British Library Launches UK Web Archive

The British Library has launched a web archive designed to preserve pages from UK web domains, much as the library preserves a physical archive of British Books and other publications. The system – which includes the open source Hadoop software – has been built by IBM.

The archive, to be launched this evening, will include special sites gathering together web material referring to specific subjects, including the Credit Crunch and Anthony Gormley’s Trafalgar Square “Fourth Plinth” project from  summer 2009. A site covering this year’s general election is already planned.

“Fifteen petabyte of data is created daily,” said David Boloker, IBM’s chief technology officer for emerging Internet technologies – and much of this data is never saved or stored, he said. Ten percent of UK websites disappear within six months, and the average life expectancy of data online is around 44 to 75 days. the BL project c;aims

The project follows at least six years of work by the British Library – mostly on the practicality and legality (under copyright law) of copying UK web data.

Since 2004, the British Library has led the UK Web Archive in its mission to archive a record of the major cultural and social issues being discussed online,” said  British Library chief executive, Dame Lynne Brindley. “Throughout the project the Library has worked directly with copyright holders to capture and preserve over 6,000 carefully selected websites, helping to avoid the creation of a ‘digital black hole’ in the nation’s memory.”

The library has been working to extend the Legal Deposit requirement, under which publications must give a copy of each issue to the library, and there are plans to extend the  requirement to online material. “Limited by the existing legal position, at the current rate it will be feasible to collect just one percent of all free UK websites by 2011. We hope the current DCMS consultation will enact the 2003 Legal Deposit Libraries Act and extend the provision of legal deposit through regulation to cover freely available UK websites, providing regular snapshots of the free UK web domain for the benefit of future research.”

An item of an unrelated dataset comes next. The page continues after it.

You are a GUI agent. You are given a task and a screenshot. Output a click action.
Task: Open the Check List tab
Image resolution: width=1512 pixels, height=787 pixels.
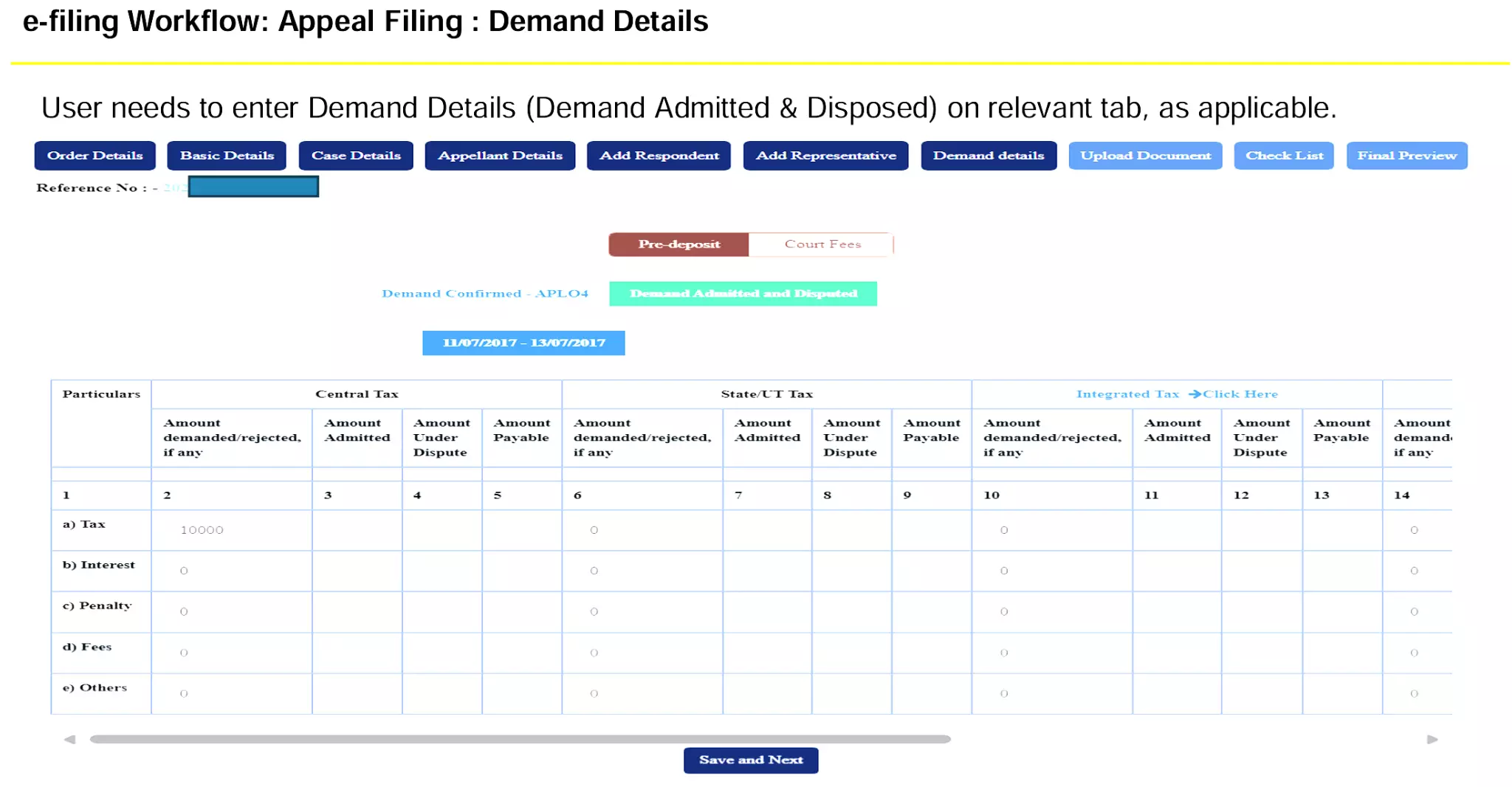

The UK web domain currently houses eight million sites, and is rapidly expanding, providing a continuously updated archive of social and cultural issues in Britain, the Library said. “Despite common misperceptions, material that is freely available on the web is still subject to copyright and cannot be archived without permission,” said Dame Lynne, “a time consuming, expensive, and often impossible task.”

The archive uses BigSheets, a mashup project IBM has built, based on the open source Hadoop project from Apache. Hadoop is also in use by public cloud services such as Amazon’s, and distributed by Yahoo!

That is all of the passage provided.